● **Problem description**
Please rewrite the data below as a numbered list, leaving out blank lines and any pictures.

════

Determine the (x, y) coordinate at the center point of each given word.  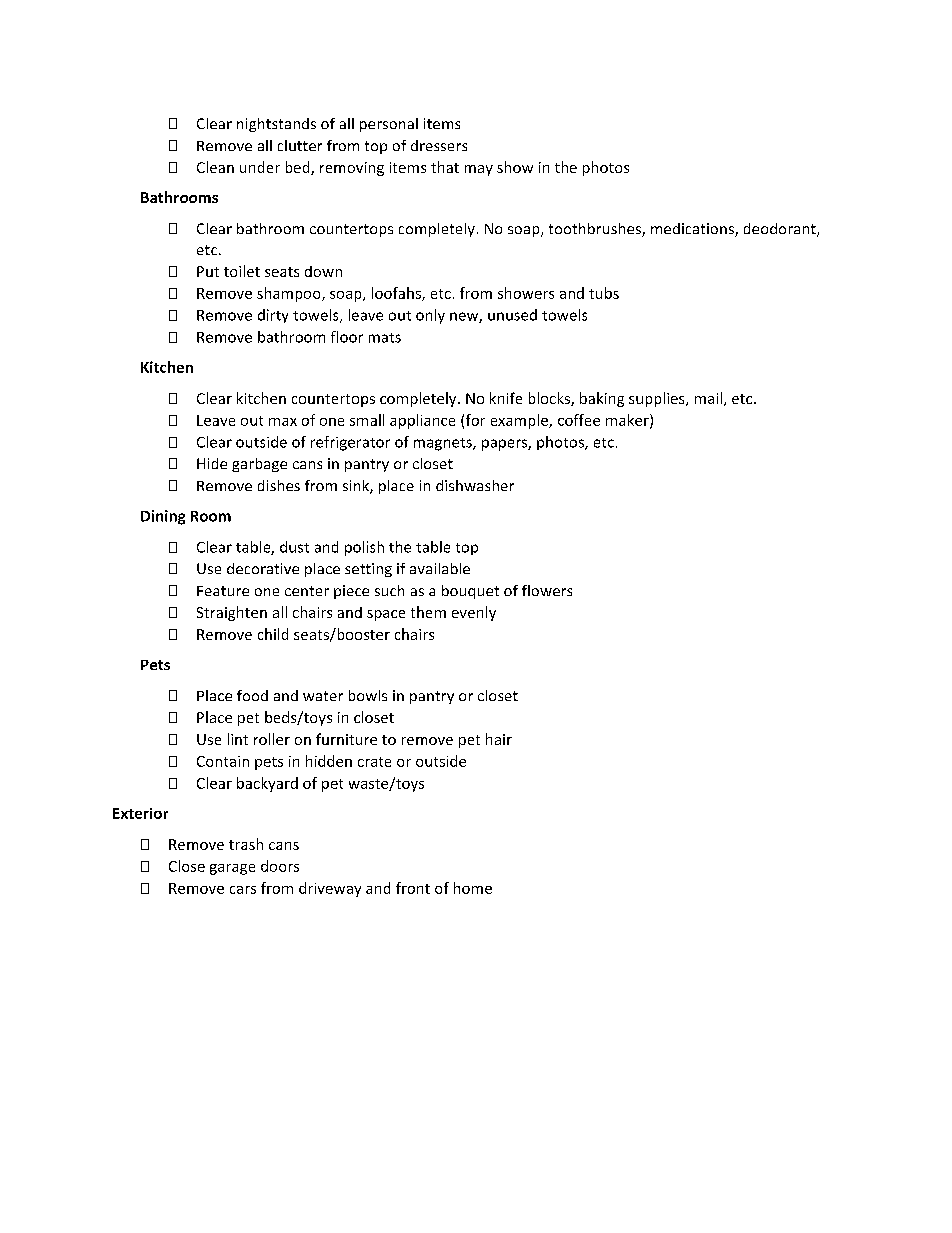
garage (232, 869)
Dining (163, 517)
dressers (439, 145)
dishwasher (475, 485)
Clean (215, 167)
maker (628, 421)
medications (693, 230)
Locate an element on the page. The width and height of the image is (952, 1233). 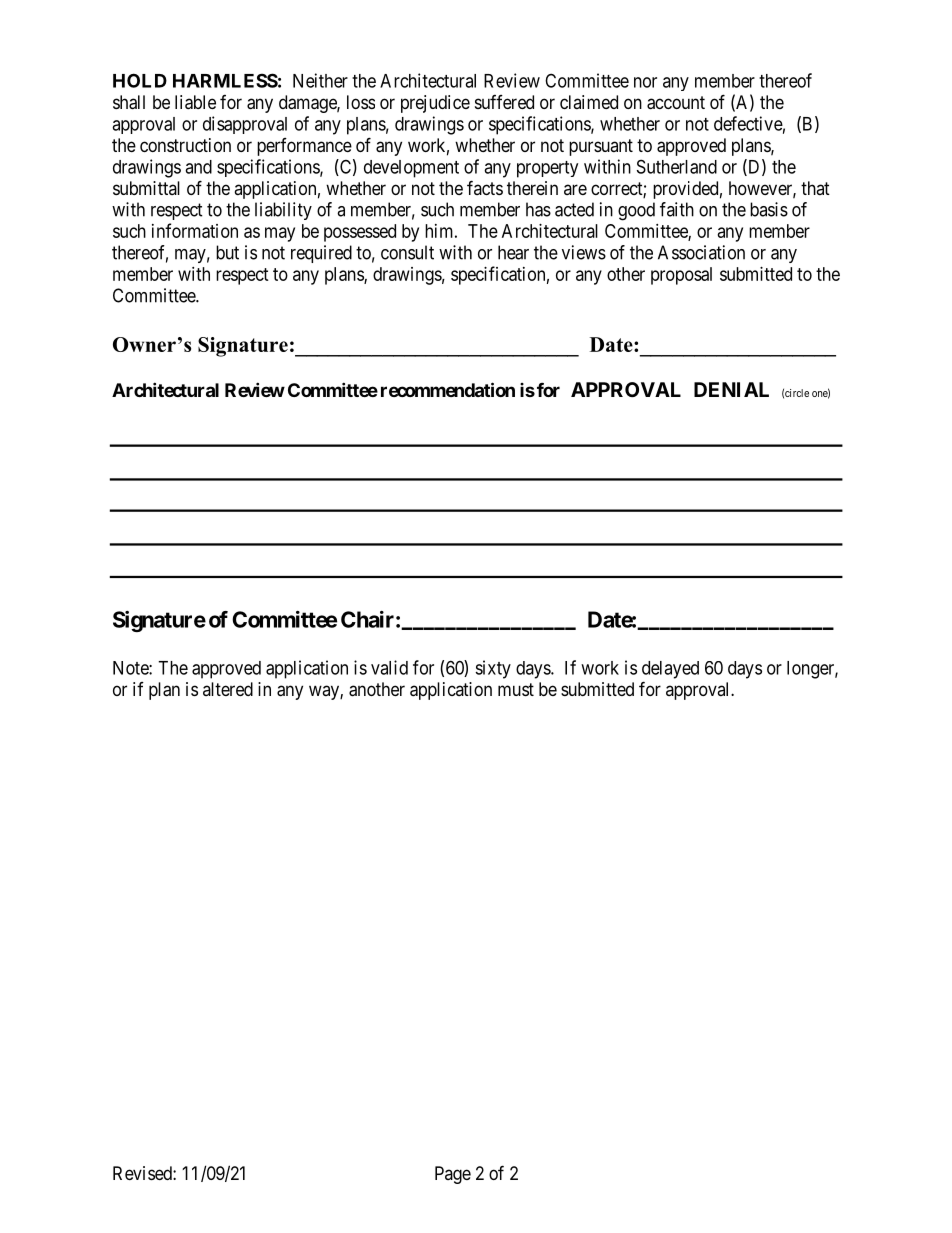
must is located at coordinates (516, 689).
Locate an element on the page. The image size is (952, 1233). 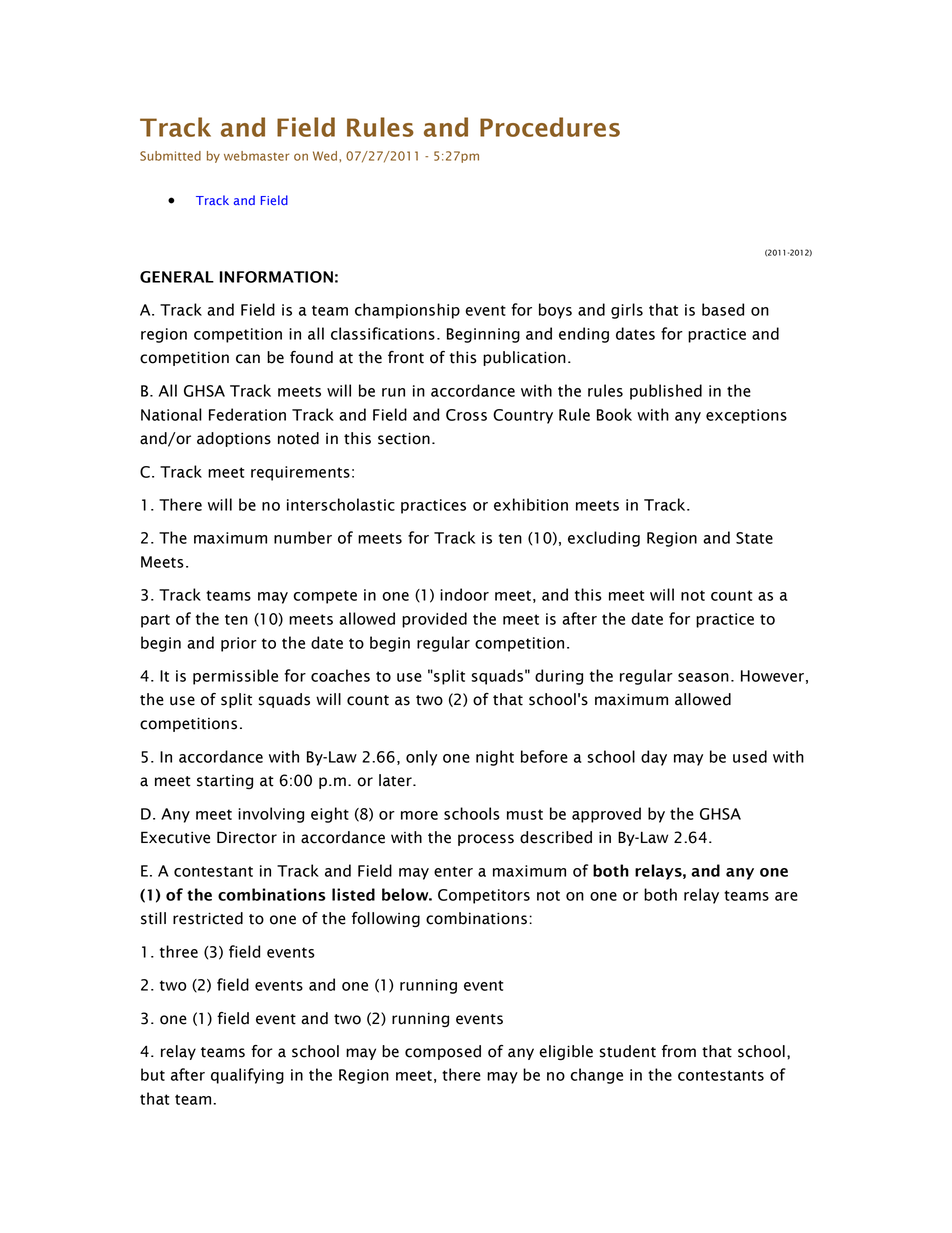
qualifying is located at coordinates (247, 1076).
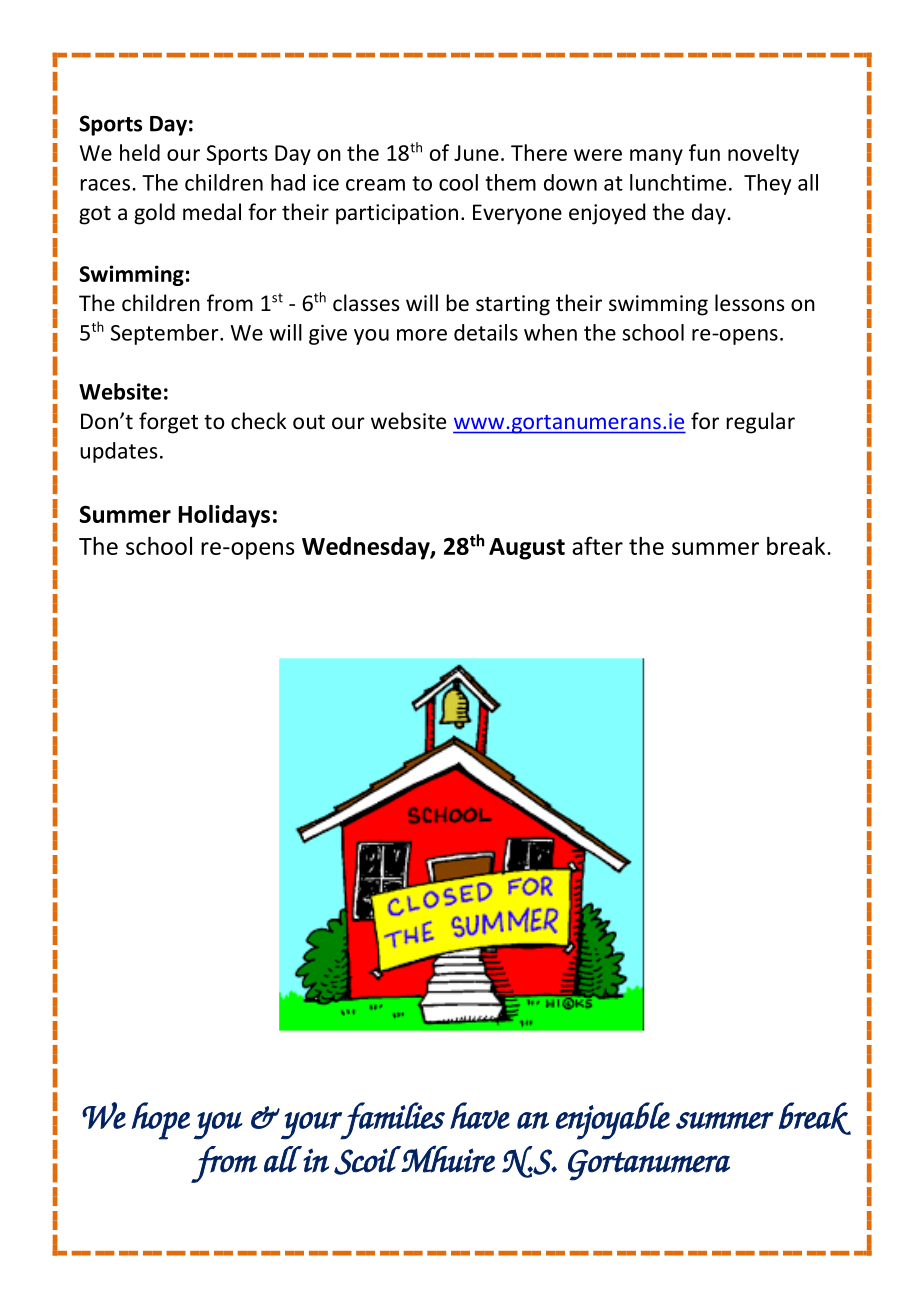  I want to click on gold, so click(154, 214).
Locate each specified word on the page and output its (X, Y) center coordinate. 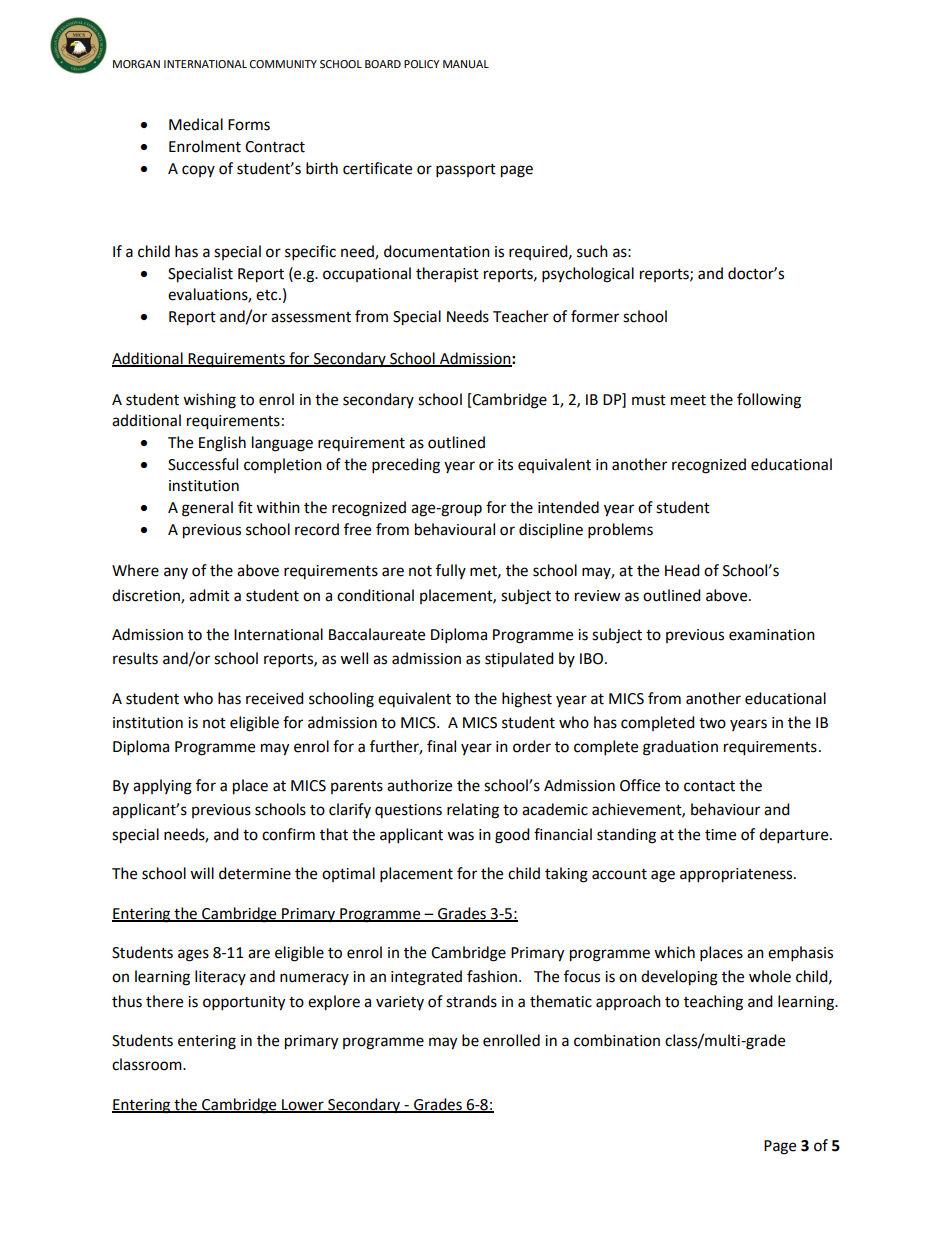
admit (209, 595)
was (460, 836)
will (202, 873)
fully (451, 571)
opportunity (244, 1003)
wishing (209, 401)
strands (471, 1001)
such (592, 251)
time (720, 835)
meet (688, 400)
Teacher (521, 316)
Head (682, 570)
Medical (196, 124)
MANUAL (466, 64)
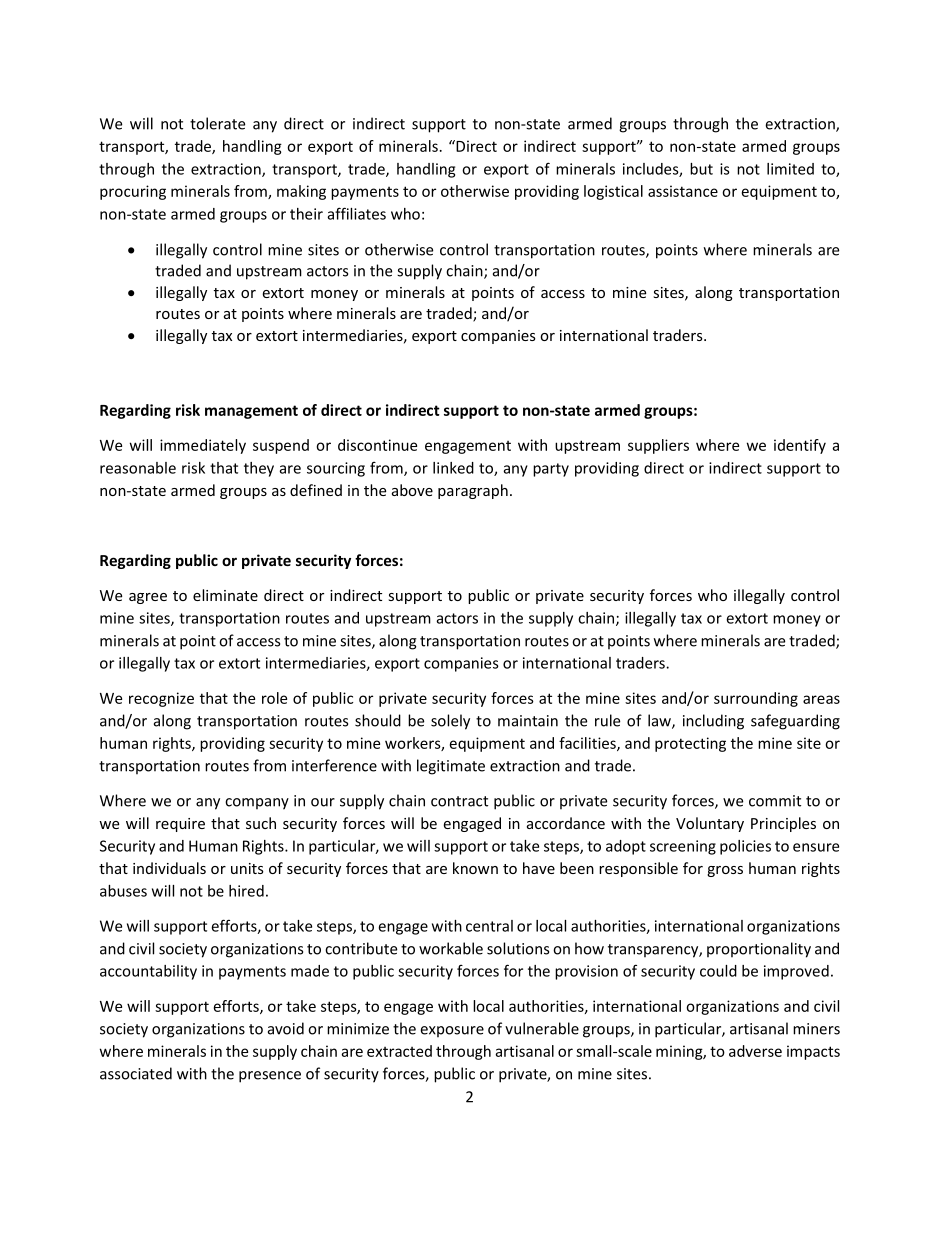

════

● **Exercise response**
1. Determine the (x, y) coordinate at the center point of each given word.  
2. garage (232, 869)
3. Dining (163, 517)
4. dressers (439, 145)
5. dishwasher (475, 485)
6. Clean (215, 167)
7. maker (628, 421)
8. medications (693, 230)
9. Locate an element on the page. The width and height of the image is (952, 1233). 
10. must is located at coordinates (516, 689).
11. Locate an element on the page. The image size is (952, 1233). 
12. qualifying is located at coordinates (247, 1076).
13.   I want to click on gold, so click(154, 214).
14. Locate each specified word on the page and output its (X, Y) center coordinate. 
15. admit (209, 595)
16. was (460, 836)
17. will (202, 873)
18. fully (451, 571)
19. opportunity (244, 1003)
20. wishing (209, 401)
21. strands (471, 1001)
22. such (592, 251)
23. time (720, 835)
24. meet (688, 400)
25. Teacher (521, 316)
26. Head (682, 570)
27. Medical (196, 124)
28. MANUAL (466, 64)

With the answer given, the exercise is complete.